En todo caso, esa experiencia, por dura que haya sido, me enseñó a vivir y me convirtió en un ser más humano. Como “buen católico”, escuché desde muy niño aquel sabio refrán de “no hay mal que por bien no venga”, pero nunca le di mayor importancia a esa frase que transmite una visión optimista de la realidad. Por fortuna, hoy entiendo que la única forma de tener resultados favorables en la vida es cometiendo errores y pasando por situaciones difíciles; además, estas situaciones adversas nos dan la posibilidad de conocernos a fondo.
No creo que enfrentar momentos duros sea motivo de orgullo, por lo menos no en mi caso, pues yo no escogí tener esas experiencias. Simplemente, he vivido como se me ha dado y, gracias a Dios, he aprendido a disfrutar cada instante, incluyendo aquellos que no han sido tan buenos, ya que ser feliz es lo que cuenta para darle sentido a nuestra existencia.

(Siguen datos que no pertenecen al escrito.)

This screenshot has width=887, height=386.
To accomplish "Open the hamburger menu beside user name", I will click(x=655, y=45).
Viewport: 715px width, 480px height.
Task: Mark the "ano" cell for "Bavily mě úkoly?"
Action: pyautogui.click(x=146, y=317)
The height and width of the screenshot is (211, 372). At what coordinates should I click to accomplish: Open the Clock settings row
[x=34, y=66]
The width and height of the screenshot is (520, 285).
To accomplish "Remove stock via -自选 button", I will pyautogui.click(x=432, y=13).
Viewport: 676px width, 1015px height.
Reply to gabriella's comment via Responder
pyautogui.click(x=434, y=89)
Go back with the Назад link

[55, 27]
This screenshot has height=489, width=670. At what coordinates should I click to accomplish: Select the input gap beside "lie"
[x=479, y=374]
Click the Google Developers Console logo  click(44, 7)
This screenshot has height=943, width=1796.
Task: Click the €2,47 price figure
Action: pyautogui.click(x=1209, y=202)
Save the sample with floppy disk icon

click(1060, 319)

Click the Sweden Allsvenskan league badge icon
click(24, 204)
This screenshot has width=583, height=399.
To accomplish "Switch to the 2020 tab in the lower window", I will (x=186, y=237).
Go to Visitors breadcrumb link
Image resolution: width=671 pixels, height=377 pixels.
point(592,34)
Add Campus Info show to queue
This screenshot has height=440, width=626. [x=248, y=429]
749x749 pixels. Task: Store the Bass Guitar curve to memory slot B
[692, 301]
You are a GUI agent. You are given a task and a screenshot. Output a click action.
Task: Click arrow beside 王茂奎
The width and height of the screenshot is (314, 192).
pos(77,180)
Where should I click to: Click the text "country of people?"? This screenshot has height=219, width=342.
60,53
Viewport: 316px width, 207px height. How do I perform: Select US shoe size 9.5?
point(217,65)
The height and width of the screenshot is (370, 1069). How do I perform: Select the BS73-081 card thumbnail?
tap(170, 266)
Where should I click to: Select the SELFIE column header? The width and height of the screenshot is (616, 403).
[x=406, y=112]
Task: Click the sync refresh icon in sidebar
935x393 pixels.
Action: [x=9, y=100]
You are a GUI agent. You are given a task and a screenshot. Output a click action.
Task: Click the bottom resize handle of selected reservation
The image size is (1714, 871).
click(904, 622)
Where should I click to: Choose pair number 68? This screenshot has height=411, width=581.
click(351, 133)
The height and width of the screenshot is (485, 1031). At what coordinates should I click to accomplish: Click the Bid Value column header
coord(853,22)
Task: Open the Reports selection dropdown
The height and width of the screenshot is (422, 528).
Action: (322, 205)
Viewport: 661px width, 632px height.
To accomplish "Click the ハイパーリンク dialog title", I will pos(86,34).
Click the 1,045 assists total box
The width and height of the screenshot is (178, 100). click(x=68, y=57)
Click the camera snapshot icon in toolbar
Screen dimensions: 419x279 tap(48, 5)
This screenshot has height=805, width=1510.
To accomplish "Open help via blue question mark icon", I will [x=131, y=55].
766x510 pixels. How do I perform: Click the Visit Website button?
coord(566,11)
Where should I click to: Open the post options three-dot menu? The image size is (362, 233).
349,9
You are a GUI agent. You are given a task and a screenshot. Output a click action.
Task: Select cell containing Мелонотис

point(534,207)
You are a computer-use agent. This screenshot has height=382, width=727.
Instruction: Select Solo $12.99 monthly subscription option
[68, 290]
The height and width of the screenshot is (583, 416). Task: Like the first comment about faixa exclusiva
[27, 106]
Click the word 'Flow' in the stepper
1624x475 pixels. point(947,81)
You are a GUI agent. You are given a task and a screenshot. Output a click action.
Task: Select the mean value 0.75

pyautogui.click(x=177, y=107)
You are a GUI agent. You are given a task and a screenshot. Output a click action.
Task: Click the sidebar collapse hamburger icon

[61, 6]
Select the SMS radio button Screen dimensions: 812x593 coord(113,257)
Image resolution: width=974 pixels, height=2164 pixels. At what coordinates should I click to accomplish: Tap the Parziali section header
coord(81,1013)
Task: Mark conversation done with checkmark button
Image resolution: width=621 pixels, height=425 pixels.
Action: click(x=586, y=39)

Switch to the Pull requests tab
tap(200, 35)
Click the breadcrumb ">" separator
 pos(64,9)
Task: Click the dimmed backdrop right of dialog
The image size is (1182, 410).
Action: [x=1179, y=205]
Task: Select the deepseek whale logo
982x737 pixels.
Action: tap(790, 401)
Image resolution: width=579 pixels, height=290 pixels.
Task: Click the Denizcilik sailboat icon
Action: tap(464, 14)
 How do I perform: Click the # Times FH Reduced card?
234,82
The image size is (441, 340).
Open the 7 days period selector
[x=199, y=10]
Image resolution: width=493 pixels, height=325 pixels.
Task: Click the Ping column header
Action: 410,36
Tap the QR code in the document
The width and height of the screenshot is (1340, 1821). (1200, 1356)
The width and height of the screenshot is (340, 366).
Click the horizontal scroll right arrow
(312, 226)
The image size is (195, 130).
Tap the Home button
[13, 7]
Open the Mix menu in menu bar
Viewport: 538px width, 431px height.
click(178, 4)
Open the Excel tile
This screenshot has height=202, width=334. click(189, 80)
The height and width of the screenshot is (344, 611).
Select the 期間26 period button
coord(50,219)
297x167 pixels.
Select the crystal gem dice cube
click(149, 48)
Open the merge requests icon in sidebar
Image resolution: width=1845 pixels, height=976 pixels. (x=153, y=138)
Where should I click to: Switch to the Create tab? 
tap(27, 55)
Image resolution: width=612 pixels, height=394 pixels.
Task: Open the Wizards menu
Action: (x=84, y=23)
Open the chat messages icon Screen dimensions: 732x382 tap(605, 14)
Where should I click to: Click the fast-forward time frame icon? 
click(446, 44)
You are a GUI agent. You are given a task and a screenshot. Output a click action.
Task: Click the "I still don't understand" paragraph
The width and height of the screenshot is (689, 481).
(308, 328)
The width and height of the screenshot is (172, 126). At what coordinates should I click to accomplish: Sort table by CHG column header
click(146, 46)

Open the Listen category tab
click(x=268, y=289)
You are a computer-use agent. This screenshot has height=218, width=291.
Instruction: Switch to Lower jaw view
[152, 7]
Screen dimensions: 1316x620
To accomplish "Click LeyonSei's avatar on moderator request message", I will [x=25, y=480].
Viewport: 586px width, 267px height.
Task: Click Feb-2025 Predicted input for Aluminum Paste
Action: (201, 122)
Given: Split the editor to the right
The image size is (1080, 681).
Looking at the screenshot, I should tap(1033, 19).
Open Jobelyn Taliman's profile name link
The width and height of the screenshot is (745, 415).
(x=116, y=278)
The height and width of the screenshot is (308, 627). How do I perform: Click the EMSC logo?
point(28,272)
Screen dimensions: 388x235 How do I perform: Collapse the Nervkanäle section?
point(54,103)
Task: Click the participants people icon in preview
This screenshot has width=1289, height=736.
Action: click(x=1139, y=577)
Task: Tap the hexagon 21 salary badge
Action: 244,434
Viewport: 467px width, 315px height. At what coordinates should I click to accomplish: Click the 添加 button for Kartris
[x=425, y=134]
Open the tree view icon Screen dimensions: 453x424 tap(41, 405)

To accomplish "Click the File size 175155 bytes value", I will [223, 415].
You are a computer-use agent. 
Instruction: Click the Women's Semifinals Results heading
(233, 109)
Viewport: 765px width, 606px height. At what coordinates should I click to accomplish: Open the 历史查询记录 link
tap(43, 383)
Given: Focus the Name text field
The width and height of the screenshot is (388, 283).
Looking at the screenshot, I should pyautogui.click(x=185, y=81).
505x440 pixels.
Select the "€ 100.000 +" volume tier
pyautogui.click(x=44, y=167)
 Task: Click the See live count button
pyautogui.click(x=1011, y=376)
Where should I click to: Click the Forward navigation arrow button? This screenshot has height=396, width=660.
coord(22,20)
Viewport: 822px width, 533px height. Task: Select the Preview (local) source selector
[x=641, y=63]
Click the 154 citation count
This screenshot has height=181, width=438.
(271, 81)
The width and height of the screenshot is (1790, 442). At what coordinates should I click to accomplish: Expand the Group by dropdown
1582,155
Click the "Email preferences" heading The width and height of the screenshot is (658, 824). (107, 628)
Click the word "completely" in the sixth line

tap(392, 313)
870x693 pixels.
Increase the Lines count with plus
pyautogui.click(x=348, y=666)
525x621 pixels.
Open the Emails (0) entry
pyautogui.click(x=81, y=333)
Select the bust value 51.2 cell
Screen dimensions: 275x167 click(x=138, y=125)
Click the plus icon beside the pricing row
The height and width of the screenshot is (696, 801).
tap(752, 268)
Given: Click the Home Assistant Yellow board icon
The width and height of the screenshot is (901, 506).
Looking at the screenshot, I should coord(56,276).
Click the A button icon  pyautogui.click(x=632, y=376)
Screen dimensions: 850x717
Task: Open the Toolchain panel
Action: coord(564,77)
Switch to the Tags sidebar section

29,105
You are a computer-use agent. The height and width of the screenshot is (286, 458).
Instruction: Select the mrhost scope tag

La verdad, mi versión actual me gusta mucho más que mi versión más joven y (créanme) mucho más estúpida. Y no lo digo porque piense que lo que soy hoy es la panacea ni mucho menos, pero sí estoy convencido de que soy una persona más consciente y agradecida. Actualmente, sé que quienes me quieren lo hacen a pesar de mis defectos y los que me odian lo hacen a pesar de mis virtudes. Lo mismo pasa con las personas a las que yo quiero y a las que no quiero tanto.
Esa experiencia, que se extendió por largo tiempo, me dejó numerosas enseñanzas, las cuales, sin excepción, me han ayudado a ser una mejor persona. Habría preferido no haber tenido que experimentar muchas cosas por las que pasé, pero doy gracias a todo lo que he vivido y me ha convertido en quien soy hoy en día.